Occhi puntati sull'indicatore di inflazione critico in arrivo dagli Stati Uniti
Mentre i mercati globali attendono l'indicatore di inflazione critico dagli Stati Uniti, si osserva un elevato appetito per il rischio.
Si registra un elevato appetito per il rischio sui mercati, in seguito alla revisione al ribasso dei dati sulla crescita statunitense e alle aspettative di un calo dell'inflazione PCE.
Gli indici americani hanno registrato un rally dopo i dati sulla crescita, con l'S&P 500 e il Nasdaq 100 che hanno chiuso la giornata con rialzi superiori all'1%. I future sui due indici hanno subito un leggero calo nelle ore mattutine.
L'atmosfera ottimistica si riflette anche nell'area Asia-Pacifico. Mentre l'indice MSCI Asia Pacific si prepara a registrare il terzo rialzo nelle ultime quattro sessioni di negoziazione, il Topix giapponese e il CSI 300 cinese si muovono in territorio positivo.
Con l'avvicinarsi delle festività natalizie, la banda di oscillazione nel mercato obbligazionario si è notevolmente ristretta, mentre il rendimento del titolo di Stato decennale statunitense è salito di un punto base, raggiungendo il 3,90%. Il Bloomberg Dollar Index, che giovedì ha registrato un calo dello 0,6%, questa mattina si attesta su un livello stabile a 1.220 punti.
L'indicatore di inflazione monitorato da vicino dalla Fed
Il dato sull'inflazione core delle spese per consumi, l'indicatore preferito dalla Fed per il suo obiettivo di inflazione, sarà annunciato oggi alle 16:30.
Si stima che l'aumento dell'indice dei prezzi delle spese per consumi personali (PCE) core scenderà dal 3,5% di ottobre al 3,3% di novembre su base annua. Si prevede inoltre che il dato PCE core annualizzato a sei mesi scenderà al 2%, l'obiettivo della Fed, e che il PCE headline scenderà dal 3% al 2,8%.

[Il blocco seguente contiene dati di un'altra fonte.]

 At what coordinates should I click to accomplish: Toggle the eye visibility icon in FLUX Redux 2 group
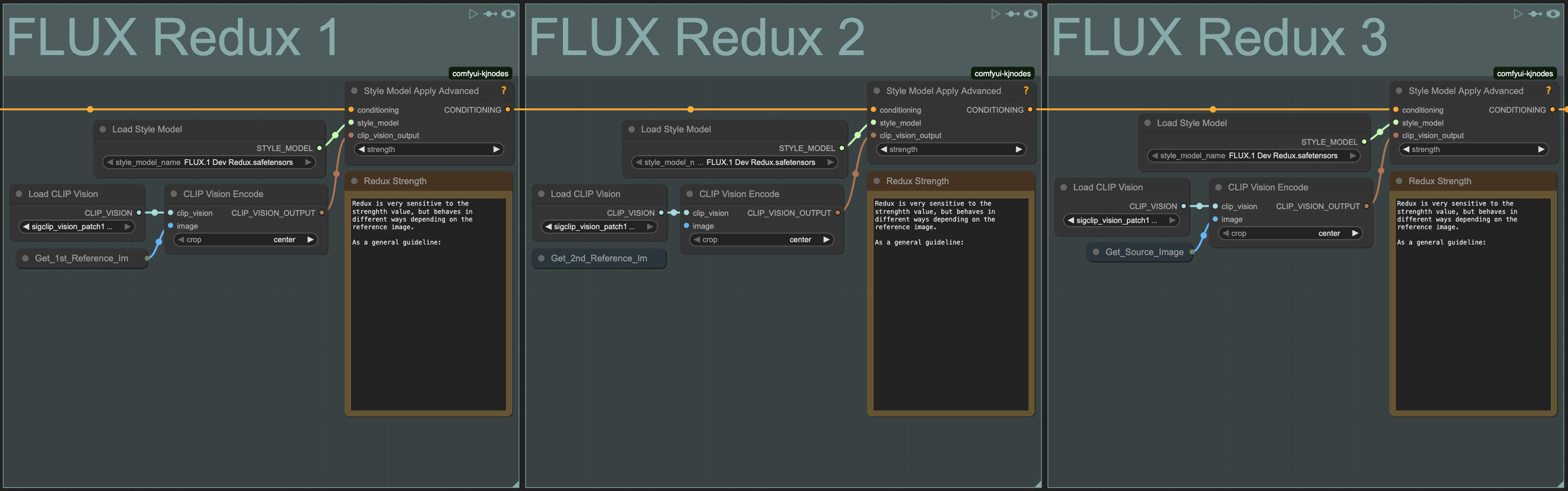coord(1030,13)
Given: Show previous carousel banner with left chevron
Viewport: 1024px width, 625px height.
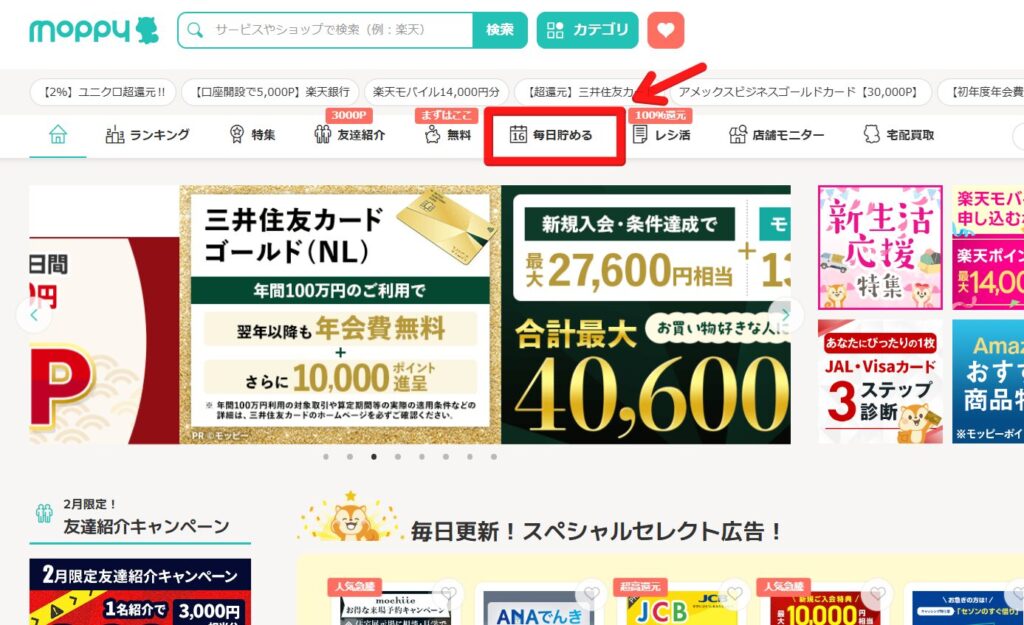Looking at the screenshot, I should coord(34,315).
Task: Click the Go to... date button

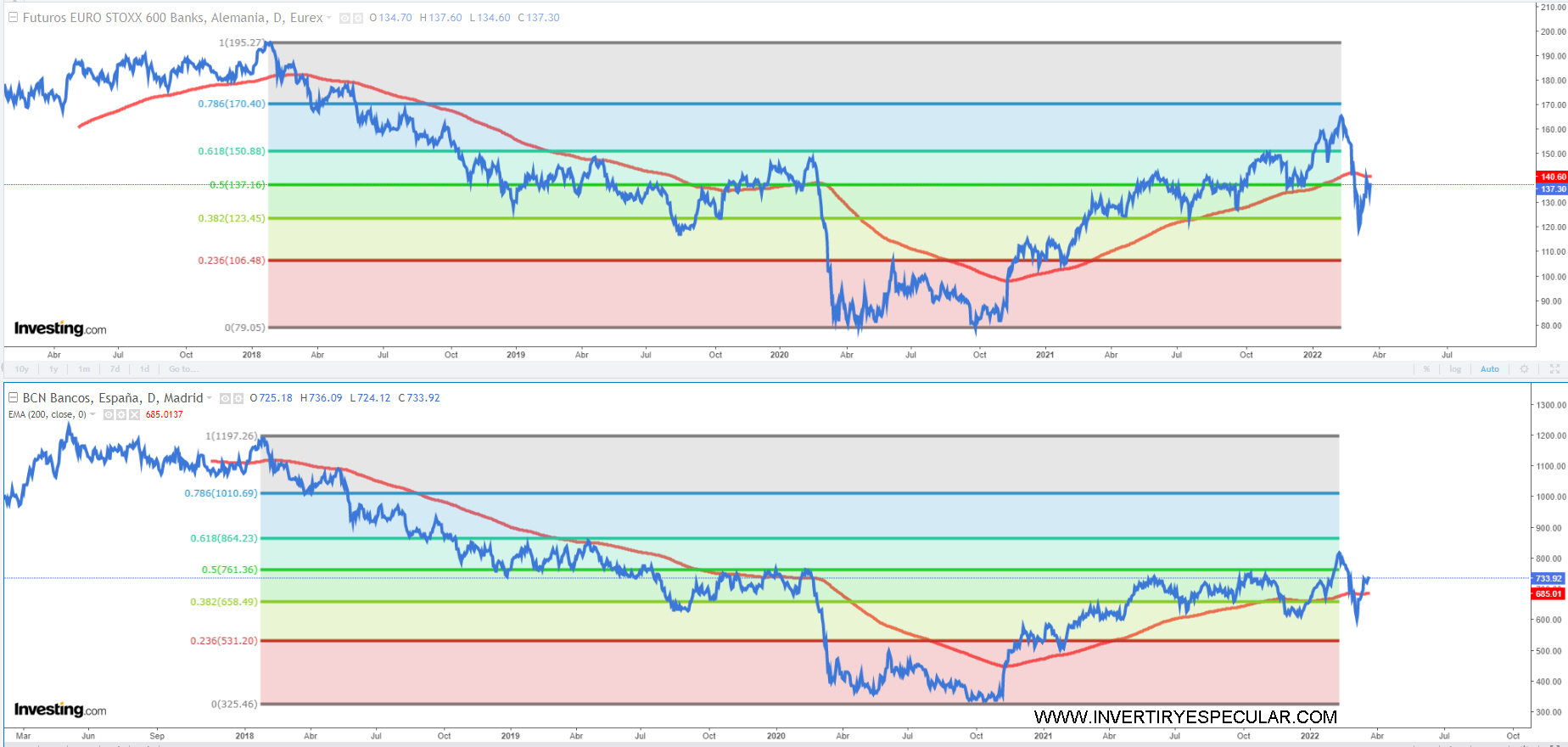Action: [183, 369]
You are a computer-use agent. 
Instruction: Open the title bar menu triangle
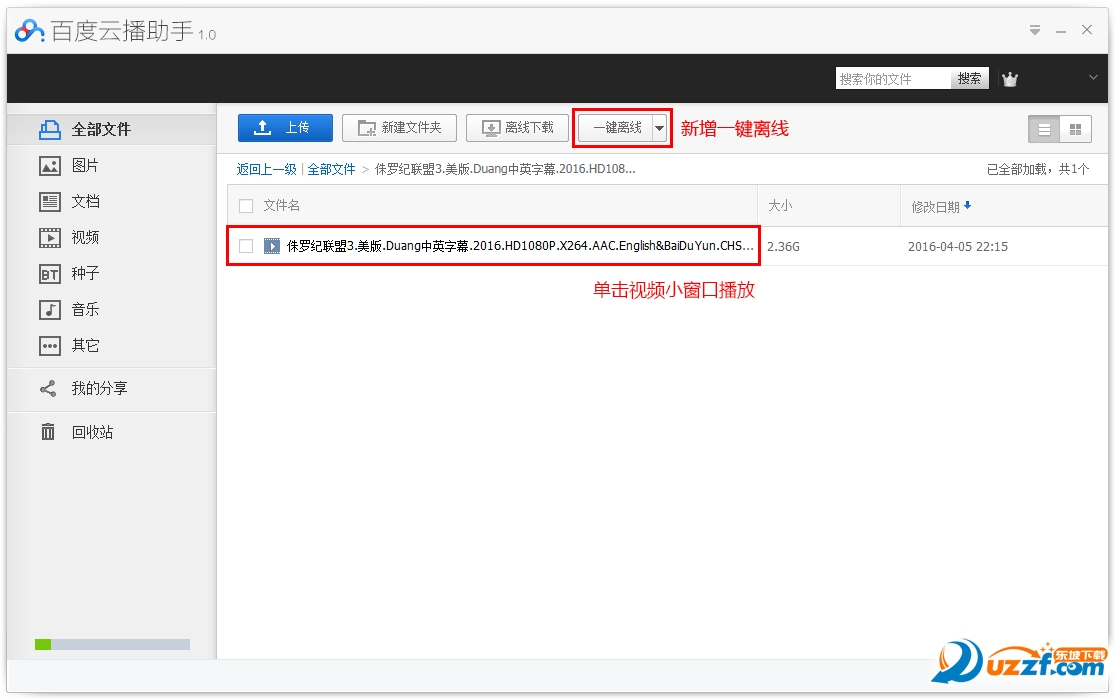coord(1035,31)
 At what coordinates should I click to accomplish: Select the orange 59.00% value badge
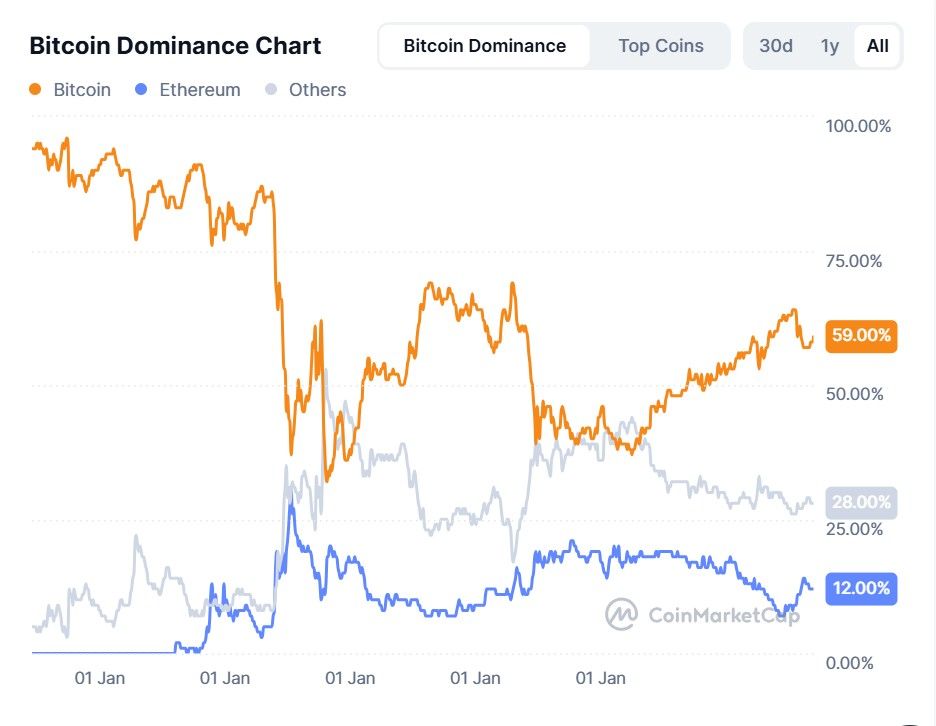pyautogui.click(x=860, y=336)
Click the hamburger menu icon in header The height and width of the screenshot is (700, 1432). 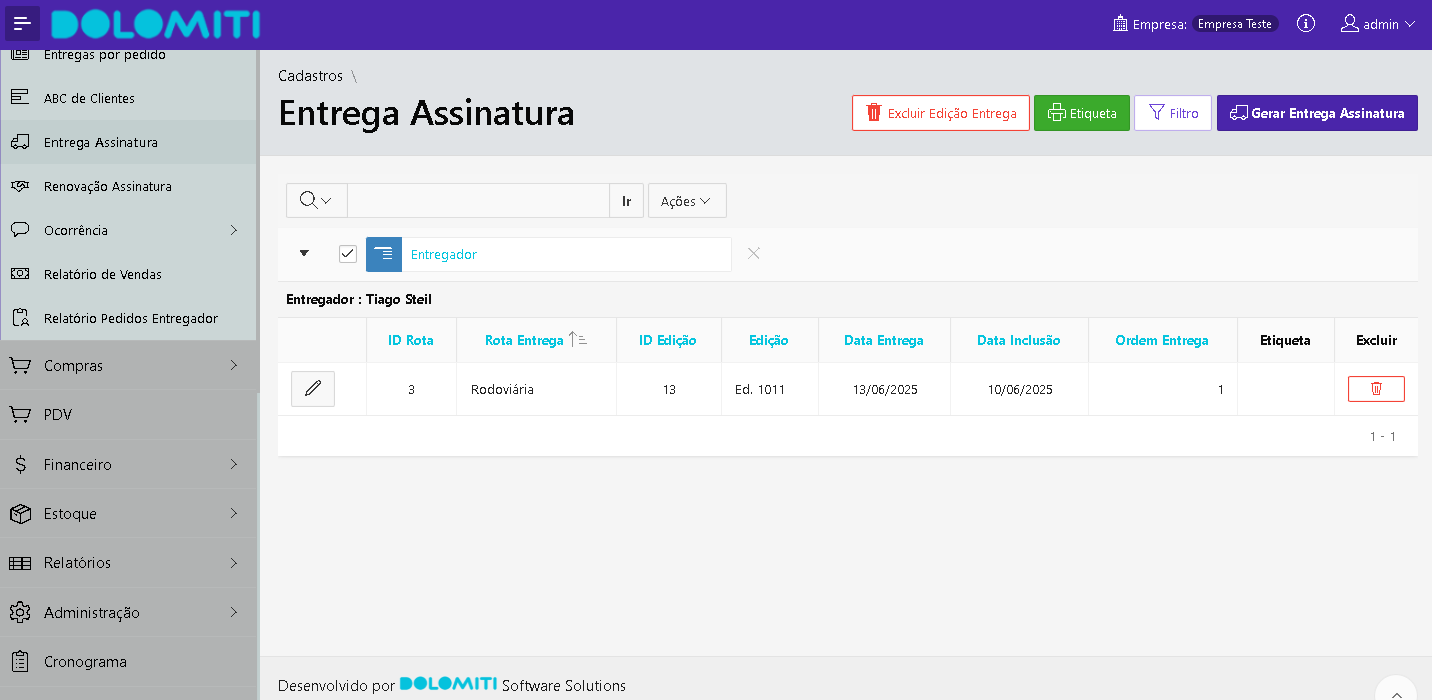(x=23, y=24)
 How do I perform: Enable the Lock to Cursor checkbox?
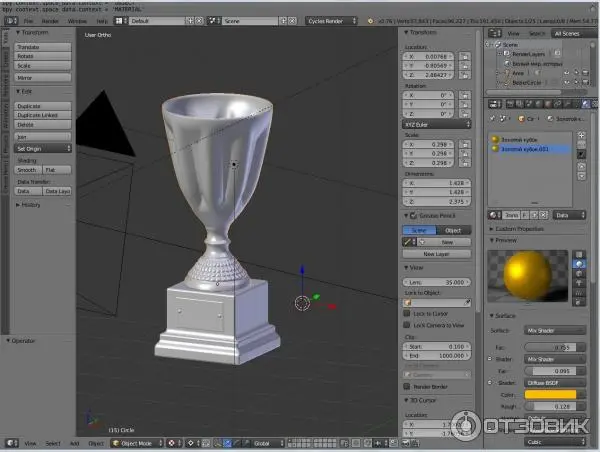click(407, 313)
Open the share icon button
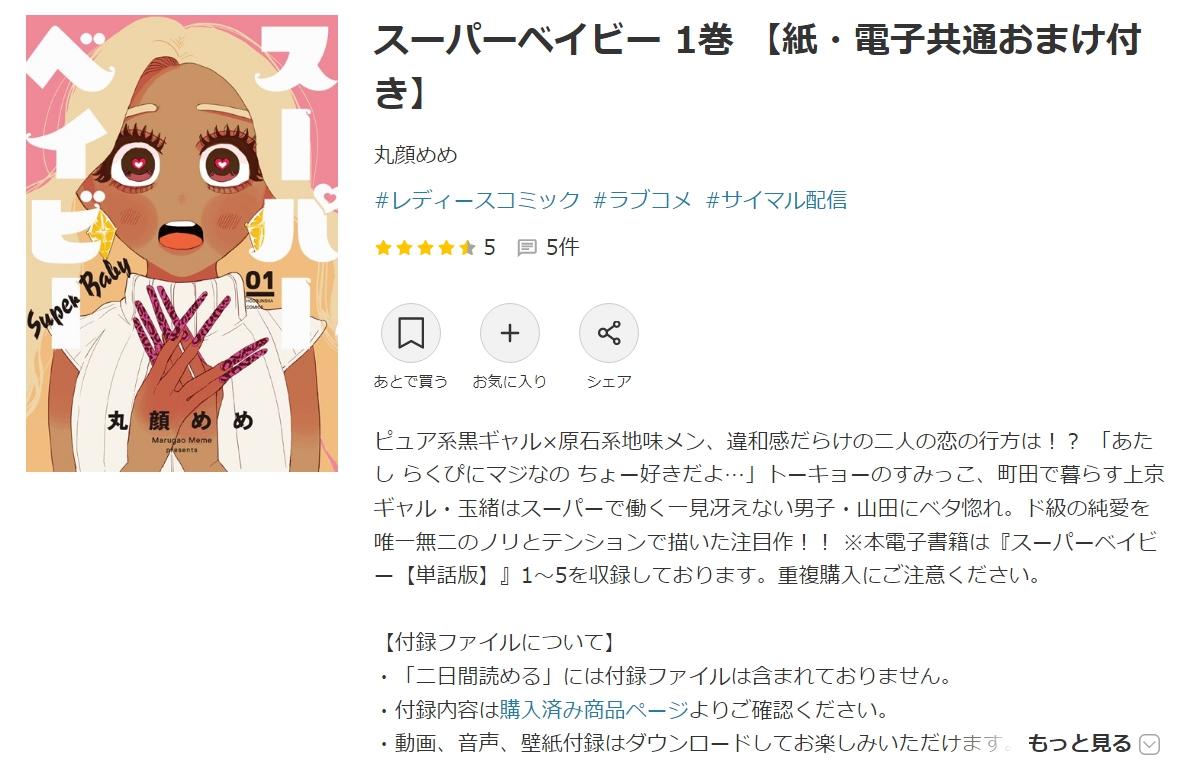The image size is (1200, 778). pyautogui.click(x=608, y=333)
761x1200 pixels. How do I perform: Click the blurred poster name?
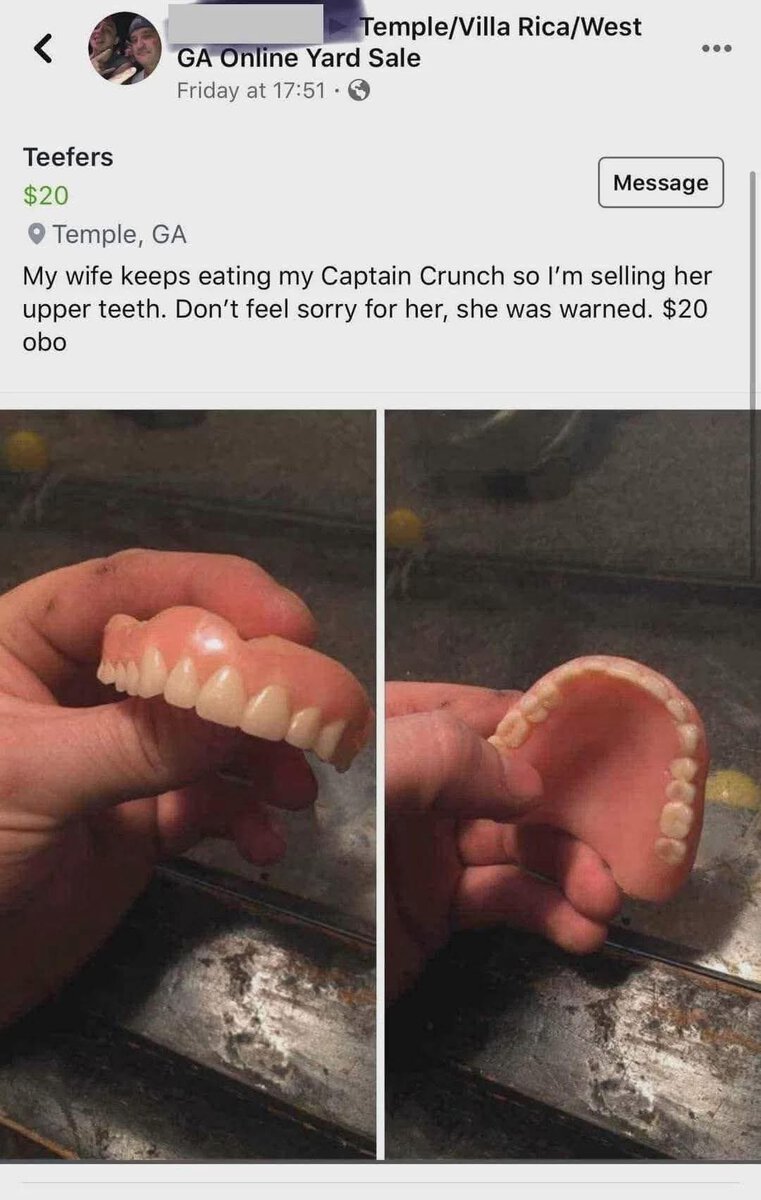pos(246,23)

Questo trend di calo del PCE core è tra le ragioni principali alla base dell'aspettativa di un taglio dei tassi di 75 punti base, che rappresenta la stima mediana dei membri della Fed per il 2024. Gli economisti di Bloomberg Economics, Andrej Sokol e Bjorn Van Roye, affermano che i dati supporteranno la tesi secondo cui l'inflazione è entrata in un processo di raffreddamento.
Secondo gli economisti, che prevedono un rallentamento della crescita statunitense al 1,3% nel quarto trimestre dopo la conferma della crescita del terzo trimestre al 4,9%, i rialzi dei tassi hanno iniziato a mostrare i loro effetti sull'economia.